Updated

Mexican security forces exhumed eight more bodies Wednesday from mass graves in a northwestern state capital where drug gangs are believed to have buried their victims, bringing the total from a monthlong search to 104.

The search at the pit at a car repair shop in Durango city appeared finally to be over, the Durango state attorney general's office said in a statement.

A total of 87 bodies have been found in that grave, including the eight discovered Wednesday.
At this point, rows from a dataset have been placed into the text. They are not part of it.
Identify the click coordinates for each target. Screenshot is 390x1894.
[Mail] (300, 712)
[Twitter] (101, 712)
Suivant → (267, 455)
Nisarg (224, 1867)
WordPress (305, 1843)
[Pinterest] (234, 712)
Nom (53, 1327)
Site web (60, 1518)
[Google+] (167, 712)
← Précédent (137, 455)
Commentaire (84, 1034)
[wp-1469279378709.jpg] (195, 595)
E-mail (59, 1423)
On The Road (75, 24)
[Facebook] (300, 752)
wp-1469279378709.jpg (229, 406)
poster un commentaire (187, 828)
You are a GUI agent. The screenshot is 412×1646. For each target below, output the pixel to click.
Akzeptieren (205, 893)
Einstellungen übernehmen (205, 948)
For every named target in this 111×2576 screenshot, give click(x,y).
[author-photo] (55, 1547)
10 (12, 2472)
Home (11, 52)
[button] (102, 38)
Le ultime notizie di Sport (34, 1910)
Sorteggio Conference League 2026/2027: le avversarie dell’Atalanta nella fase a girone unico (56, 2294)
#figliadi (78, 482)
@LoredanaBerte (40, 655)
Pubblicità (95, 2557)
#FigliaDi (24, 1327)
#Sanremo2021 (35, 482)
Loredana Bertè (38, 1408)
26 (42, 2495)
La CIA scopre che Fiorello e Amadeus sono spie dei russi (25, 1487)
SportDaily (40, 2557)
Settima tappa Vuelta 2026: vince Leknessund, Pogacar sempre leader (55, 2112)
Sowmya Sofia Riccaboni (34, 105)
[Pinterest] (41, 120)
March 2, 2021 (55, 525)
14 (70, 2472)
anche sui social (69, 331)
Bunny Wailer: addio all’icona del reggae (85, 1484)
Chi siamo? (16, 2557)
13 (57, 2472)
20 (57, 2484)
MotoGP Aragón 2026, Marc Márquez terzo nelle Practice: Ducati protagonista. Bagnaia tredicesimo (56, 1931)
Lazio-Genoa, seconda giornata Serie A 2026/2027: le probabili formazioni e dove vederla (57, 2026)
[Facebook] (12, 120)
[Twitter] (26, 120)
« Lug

Seventeen other decomposed bodies were found in mid-April next to a well-known hacienda less than a mile from the car shop.

The graves in Durango are the second such discovery in a month: A total of 183 bodies have been unearthed in 40 pits in the northeastern border state of Tamaulipas.

Mass graves have become an increasingly common discovery in Mexico's brutal drug war, which has claimed more than 34,600 lives since President Felipe Calderon deployed thousands of federal security forces four years ago to fight traffickers. The offensive led to a splintering of the country's cartels and increased gang fighting over territory.

The pits found in Durango and Tamaulipas are the biggest discoveries yet.

Alejandro Poire, the federal government spokesman for security issues, said many victims in Tamaulipas are believed to have been killed after refusing to work as drug traffickers. A total of 74 suspects have been arrested in that case, including 17 municipal police officers from the town of San Fernando, where the 183 bodies were found.

Authorities first found the Tamaulipas graves April 1 as part of investigations into reports that gunmen had been kidnapping people from passenger buses in the state, which borders Texas.

State authorities across Mexico have sent reports of missing persons to Tamaulipas and families have lined up at morgues to give DNA samples. The process has been slow, with only two bodies identified so far.

Authorities in Durango state say the discovery of mass graves there has not brought out many relatives of missing people, perhaps because families are too frightened to come forward.